## Aim of the task
Reproduce each line of the data below without any changes.

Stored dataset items
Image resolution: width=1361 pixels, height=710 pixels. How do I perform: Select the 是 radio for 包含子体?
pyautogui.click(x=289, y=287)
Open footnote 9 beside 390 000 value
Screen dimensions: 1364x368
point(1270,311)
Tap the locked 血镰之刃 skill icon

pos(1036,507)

## Expected answer
Image resolution: width=1361 pixels, height=710 pixels. How do I perform: Select the 是 radio for 包含子体?
pyautogui.click(x=289, y=287)
Open footnote 9 beside 390 000 value
Screen dimensions: 1364x368
point(1270,311)
Tap the locked 血镰之刃 skill icon

pos(1036,507)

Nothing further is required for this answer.